31 Mayıs 2019 Cuma

Yokluğa Terk Ettiklerimiz

Geçen yaz birlikte aynı okulda görev yaptığımız eski bir öğretmenim telefonla aradı. Kendisine ismiyle hitap edince "Numaramı silmemişsin" dedi. Niçin sileyim dedim. "Ne bileyim? Silmişsindir diye düşünmüştüm. “Evine yakın bir yerdeyim. Müsaitsen bir çay içelim" dedi. Kalkıp yanına vardım. Birlikte birkaç bardak çay içtik. Ne yapıyorsun, nerelerdesin, ne yiyip ne içersin dedim. “Malum KHK ile ihraç edilenlerdenim. Bir yıl boyunca iş aradım. Bu şehirde iş bulamadım. Eskişehir'de iş buldum. Eşim merkezde bir okulda görev yapıyor, bense günlük 150 km gidiyor, bir o kadar da geliyorum" dedi. Hakkında dava açıldı mı, durumun ne dedim. Mahkeme takipsizlik verdi ama MEB başlatmadı, dedi. Özel okulda aldığın ücret yeterli mi, geçinebiliyor musun dedim. Şükür! Zorlansam da geçiniyorum. Rızkı veren Allah dedi. Biraz daha lafladıktan sonra vedalaşıp ayrıldık.
*
Bugün haftalık sebze ihtiyacımı karşılamak için muhitime yakın bir başka semt pazarına gittim. İftar öncesi hızlı bir şekilde alışverişimi yapmak için sergilere göz atarken "Abi, selamün aleyküm. Nasılsın" diye ismimle seslendi. Başımı kaldırıp baktığımda KHK ile ihraç edilen eski bir okul müdürüydü bana seslenen. Üç yıldır görmemiştim kendisini. Ayaküstü lafladık biraz. Geri dönmedin mi soruma hayır cevabı aldım. Ne iş yapıyorsun dedim. Sanayide çalışıyorum dedi. Ne işi dedim. "İş güvenliği belgem vardı. Onun üzerine bir işte çalışıyorum. Er-rizku ale'llah, rızık Allah'tandır. Derdim haksızlık" dedi. Rızık, eyvallah dedim. Vedalaşıp ayrıldık.
*
İkisinin durumuna da üzüldüm. İlk anlattığım öğretmenle en son üyesi olduğu Eğitim Bir sendikasından istifa edip Aktif Sen sendikasına geçtiğini duyduğum zaman kendisini telefonla arayıp ne işin var o sendikada? Yanlış yapmışsın demiştim. Tabii ne fayda? İkinci anlattığım okul müdürüyle okullarımız yakın olması hasebiyle zaman zaman toplu ulaşım araçlarında karşılaşır, laflardık. O da Aktif Sen üyesiydi. Bazı zamanlarda söz döner dolaşır Paralel yapıya gelirdi. Yapıyı savunurdu. Ben de kendisine savunduğunun yanlış olduğunu söylerdim.

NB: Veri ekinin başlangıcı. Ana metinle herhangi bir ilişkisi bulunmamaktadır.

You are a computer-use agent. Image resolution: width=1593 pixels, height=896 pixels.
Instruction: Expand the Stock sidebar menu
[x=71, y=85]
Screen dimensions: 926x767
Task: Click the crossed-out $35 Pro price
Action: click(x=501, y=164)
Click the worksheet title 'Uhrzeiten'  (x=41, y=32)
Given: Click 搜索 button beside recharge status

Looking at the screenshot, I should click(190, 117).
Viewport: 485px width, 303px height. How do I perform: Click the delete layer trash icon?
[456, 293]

15 Temmuz'dan sonra aynı durumda olan birçok kişi gibi bu ikisi de görevden el çektirildi. Tüm uyarılara rağmen sinsi yapı ile bağlarını koparmamalarından dolayı çok masum sayılmazlar. Elbette bir bedel ödemeleri gerekiyordu. Ama bu bedel görevden atılma ve ekmeğiyle oynamak olmamalıydı. Çünkü ekmeğiyle oynamak ve bunu uzatmak maalesef kişileri terbiye etmez. Hazırında devlete düşman eder ve bunların çocukları da devlete karşı düşman yetişecekler diye düşünüyorum.

Burada yapı ile zamanında bağını koparmayanları savunacak değilim. Güvenliğini emniyete almak için devlet elbette tedbirini alacak ve bunlara karşı bir rezerv koyacaktır. Ama bunun cezası kapı dışarı etmek olmamalıydı. Pekala bu tip kişileri pasif göreve atayarak ekmeğini kesmeden gözetim altında tutabilirdi. Bunlara stratejik öneme sahip ve güvenliği tehlikeye atacak yerlerde görev verilmeyebilirdi. Çünkü görevden alınan bu kişiler içimizde yaşamaya devam ediyorlar. Bunları kamudan atmakla iş bitmiyor. Bizim bu durumumuz evimizin pisliğini kapı önüne atmaya benzer. Kapının önünü temizlemez isek dışarıdaki pislik her halükarda evin içine geri gelecektir.

Hasılı darbenin içinde aktif olarak görev almamış kişilerle ilgili devletin farklı bir adım atmasında fayda var. Bu adım toplumsal barışa katkı sağlayacaktır. Çünkü bu ülkenin buna her zamankinden daha fazla ihtiyacı var.